◆ **DOCUMENT SECTION**
----

Victoria Spartz ( Kulheyko; ; born October 6, 1978) is an American politician and businesswoman who is the U.S. representative for . A member of the Republican Party, she previously represented the 20th district in the Indiana Senate.

Early life and education 
Victoria Kulheyko was born in Nosivka, Chernihiv Oblast, Ukraine, which at the time was part of the USSR. Before moving to the U.S., she earned a Bachelor of Science degree and a Master of Business Administration degree from the Kyiv National Economic University.

Spartz immigrated to the United States in 2000 at the age of 22 and became a U.S. citizen in 2006. She earned a Master of Accountancy from the Kelley School of Business of Indiana University – Purdue University Indianapolis.

Early career 
Spartz held a certified public accountant license from 2010 to 2021 and a real estate broker license from 2003 to 2020, both from the State of Indiana.

Spartz was a founding member of the Hamilton County, Indiana Tea Party. She served as CFO in the Indiana Attorney General's office before her appointment to the Indiana Senate. She was also an adjunct faculty member at the Kelley School of Business in Indianapolis and has owned real estate and farming businesses.

In 2017, Spartz was appointed to the Indiana Senate from the 20th district after Luke Kenley resigned.

U.S. House of Representatives

Elections

2020 

After incumbent Republican Susan Brooks announced in June 2019 that she would not seek reelection, Spartz announced her candidacy for Indiana's 5th congressional district. She won the Republican primary on June 2, 2020. The district had historically been a bastion of suburban conservatism, but had been heavily targeted by Democrats in the wake of Brooks's retirement and Donald Trump's growing unpopularity in suburban areas. The Cook Political Report rated the race a toss-up.

Spartz won the November general election, defeating former state representative Christina Hale, the Democratic nominee, by four percent. This was the closest race in the district since it was reconfigured as a northern suburban district in 1983 (it had been numbered the 6th until 2003), and only the second time in that period that a Democrat had received at least 40% of the vote. Spartz prevailed by winning her home county of Hamilton, the most populous county entirely within the district, by 20,100 votes, more than her district-wide margin of just under 17,000 votes. She ran just behind Trump, who won the district with 50.1% of the vote.

2022 

The 2021 Indiana redistricting rendered the 5th significantly more Republican than its predecessor. Notably, the district lost its share of Indianapolis. To make up for the loss in population, the 5th was pushed to the east to take in Muncie and Anderson, previously in the 6th district. Had the district existed in 2020, Spartz would have defeated Hale by 16 points.

After running unopposed in the primary, Spartz defeated Democratic nominee Jeanine Lee Lake in the general election.

Tenure
Spartz is the first Ukrainian-born female member of Congress and the first member born in a former Soviet republic. Members of Congress who were born in the then Soviet Union include Meyer London, Samuel Dickstein, Herman Kopplemann, and Herman Toll.

----

◆ **RECORD SET**
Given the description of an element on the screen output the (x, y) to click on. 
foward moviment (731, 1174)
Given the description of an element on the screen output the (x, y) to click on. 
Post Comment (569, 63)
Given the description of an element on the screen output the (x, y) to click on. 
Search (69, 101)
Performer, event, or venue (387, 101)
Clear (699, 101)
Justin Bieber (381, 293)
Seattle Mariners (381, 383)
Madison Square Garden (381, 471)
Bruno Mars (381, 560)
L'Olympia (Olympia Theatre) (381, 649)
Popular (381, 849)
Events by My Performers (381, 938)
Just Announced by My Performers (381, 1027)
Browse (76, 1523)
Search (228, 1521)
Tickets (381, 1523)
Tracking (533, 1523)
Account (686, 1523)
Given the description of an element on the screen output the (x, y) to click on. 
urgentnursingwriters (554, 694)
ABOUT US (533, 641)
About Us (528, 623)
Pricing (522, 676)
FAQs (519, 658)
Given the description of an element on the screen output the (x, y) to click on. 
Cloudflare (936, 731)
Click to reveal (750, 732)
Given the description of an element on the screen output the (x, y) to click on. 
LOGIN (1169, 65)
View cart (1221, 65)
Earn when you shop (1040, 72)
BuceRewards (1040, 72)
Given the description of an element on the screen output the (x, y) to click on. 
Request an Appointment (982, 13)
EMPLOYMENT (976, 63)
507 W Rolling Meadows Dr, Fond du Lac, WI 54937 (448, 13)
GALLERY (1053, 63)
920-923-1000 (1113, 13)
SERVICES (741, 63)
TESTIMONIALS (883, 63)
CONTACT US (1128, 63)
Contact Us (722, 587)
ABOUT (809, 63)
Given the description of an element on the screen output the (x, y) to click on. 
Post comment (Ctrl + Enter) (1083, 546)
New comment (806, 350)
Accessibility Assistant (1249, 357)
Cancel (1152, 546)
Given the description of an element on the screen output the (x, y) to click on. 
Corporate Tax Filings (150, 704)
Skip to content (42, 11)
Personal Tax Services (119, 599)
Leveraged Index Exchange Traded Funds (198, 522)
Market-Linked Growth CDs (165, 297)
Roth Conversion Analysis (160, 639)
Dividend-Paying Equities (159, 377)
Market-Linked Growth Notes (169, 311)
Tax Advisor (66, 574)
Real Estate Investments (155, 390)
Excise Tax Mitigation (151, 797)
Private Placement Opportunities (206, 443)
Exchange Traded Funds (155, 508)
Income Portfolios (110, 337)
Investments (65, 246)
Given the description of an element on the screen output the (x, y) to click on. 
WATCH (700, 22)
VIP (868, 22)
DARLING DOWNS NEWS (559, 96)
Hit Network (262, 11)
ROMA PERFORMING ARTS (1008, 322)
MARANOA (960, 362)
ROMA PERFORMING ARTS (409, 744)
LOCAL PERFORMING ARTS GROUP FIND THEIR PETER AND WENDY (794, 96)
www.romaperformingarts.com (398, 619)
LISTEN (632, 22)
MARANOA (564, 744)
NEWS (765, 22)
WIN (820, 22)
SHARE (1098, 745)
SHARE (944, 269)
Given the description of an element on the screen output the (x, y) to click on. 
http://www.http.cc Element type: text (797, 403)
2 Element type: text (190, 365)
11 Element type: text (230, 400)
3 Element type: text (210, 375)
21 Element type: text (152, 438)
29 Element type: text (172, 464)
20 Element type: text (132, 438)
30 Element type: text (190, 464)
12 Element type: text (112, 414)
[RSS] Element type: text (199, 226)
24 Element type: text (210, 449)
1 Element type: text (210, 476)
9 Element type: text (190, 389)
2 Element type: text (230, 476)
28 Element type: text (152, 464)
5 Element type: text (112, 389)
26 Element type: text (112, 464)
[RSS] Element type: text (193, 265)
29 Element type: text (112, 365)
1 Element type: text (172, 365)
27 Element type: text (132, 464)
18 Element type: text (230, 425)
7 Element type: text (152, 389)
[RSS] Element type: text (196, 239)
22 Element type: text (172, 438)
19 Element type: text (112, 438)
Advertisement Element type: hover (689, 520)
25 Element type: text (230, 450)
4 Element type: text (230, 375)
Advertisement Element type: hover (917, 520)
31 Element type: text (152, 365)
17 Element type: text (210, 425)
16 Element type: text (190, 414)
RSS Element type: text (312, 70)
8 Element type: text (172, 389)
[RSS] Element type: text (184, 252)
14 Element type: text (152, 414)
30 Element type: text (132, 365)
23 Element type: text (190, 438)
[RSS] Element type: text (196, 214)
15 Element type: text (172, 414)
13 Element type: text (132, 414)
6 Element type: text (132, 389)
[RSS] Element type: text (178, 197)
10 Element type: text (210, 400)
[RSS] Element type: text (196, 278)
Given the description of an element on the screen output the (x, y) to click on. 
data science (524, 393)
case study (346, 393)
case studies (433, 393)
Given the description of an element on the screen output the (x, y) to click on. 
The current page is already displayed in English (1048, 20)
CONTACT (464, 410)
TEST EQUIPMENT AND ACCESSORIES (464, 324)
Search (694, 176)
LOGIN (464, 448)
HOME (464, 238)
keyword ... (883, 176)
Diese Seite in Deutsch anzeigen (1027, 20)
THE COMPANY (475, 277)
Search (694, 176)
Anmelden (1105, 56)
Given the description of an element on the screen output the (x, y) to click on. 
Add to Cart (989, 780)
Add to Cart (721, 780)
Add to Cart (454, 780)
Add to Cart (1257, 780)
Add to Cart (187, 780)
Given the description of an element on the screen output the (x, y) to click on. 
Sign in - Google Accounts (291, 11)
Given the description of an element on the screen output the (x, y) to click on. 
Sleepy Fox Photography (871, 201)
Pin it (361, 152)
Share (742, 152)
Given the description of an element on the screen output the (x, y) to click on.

----

◆ **EXERCISE INSTRUCTIONS**
**A.** From the Victoria Spartz biography, list every member of Congress it names as having been born in the then Soviet Union.
**B.** Write the next passage of the Victoria Spartz biography, picking up after its final sentence.
The listing plays no part in this work.

◆ **ANSWERS BELOW**
**A.** Meyer London, Samuel Dickstein, Herman Kopplemann, Herman Toll

**B.**
In late 2020, Spartz was identified as a participant in the Freedom Force, a group of incoming Republican members of the House of Representatives who "say they're fighting against socialism in America".

Spartz's tenure has been marked by high staff turnover. Congressional watchdog Legistorm measured her turnover in 2021 at three and half times the average of offices of House members, the highest turnover for a non-retiring member. In May 2022, Politico reported on a toxic environment within her office, with Spartz's temper quickly jumping from tepid to boiling, and reported that "aides who have left after a couple of months did so because the work environment became untenable." Examples of the office environment included Spartz ordering staff to record her direction to staff and later denying the previously expressed instructions, despite the recordings. One former aide said, "the common theme: Staffers do their job, and then Victoria comes in saying that they have no idea what they’re doing, that they are 'morons,' calling them 'idiots.'" Spartz responded that her working style is "not for everyone" and that her critics "need to 'toughen up'".

In September 2022, Politico reported that Spartz is planning to run for the United States Senate in 2024; incumbent Senator Mike Braun is running for governor of Indiana that year, leaving the seat open.

In January 2023, during the 2023 Speaker of the United States House of Representatives election, Spartz declined to vote for party nominee Kevin McCarthy on ballots four through 11, instead voting "present". She voted for McCarthy on the first three ballots and on the 12th through 15th ballots.

There were rumors that Spartz might run in Indiana's U.S. Senate election in 2024 after Mike Braun decided not to seek reelection, but on February 3, 2023, she announced that she would not run for reelection or any other office in 2024.

2022 Russian invasion of Ukraine

Spartz called the 2022 Russian invasion of Ukraine "a genocide of the Ukrainian people by a crazy man." Spartz was one of the first US officials to call Russian actions "war crimes." At the time of the invasion, Spartz had family still living in Ukraine, including her grandmother, who was living in Chernihiv, which was under siege by Russia.

During the ongoing invasion, Spartz traveled to Ukraine twice in April 2022. The first time was an unannounced visit to Bucha with U.S. Senator Steve Daines. Spartz and Daines were the first two U.S officials to visit Ukraine since the war started. The second trip was to Lviv, Kyiv, and Odesa with Representative Tim Walberg. During the trip, Spartz met with Metropolitan Epifaniy. Spartz has been critical of the speed and effectiveness of international humanitarian aid efforts.

In July 2022, Spartz criticized Ukrainian president Volodymyr Zelenskyy, accusing him of "playing politics and theater" and not governing seriously. In an interview with Ukrainian press, she accused the country's leaders of not preparing for war and not understanding the war's importance. She alleged that weapons sent to Ukraine may have ended up in Syria or Russia. She asserts that there is insufficient monitoring of U.S.-provided weaponry, and that Congress needs to take control in this area.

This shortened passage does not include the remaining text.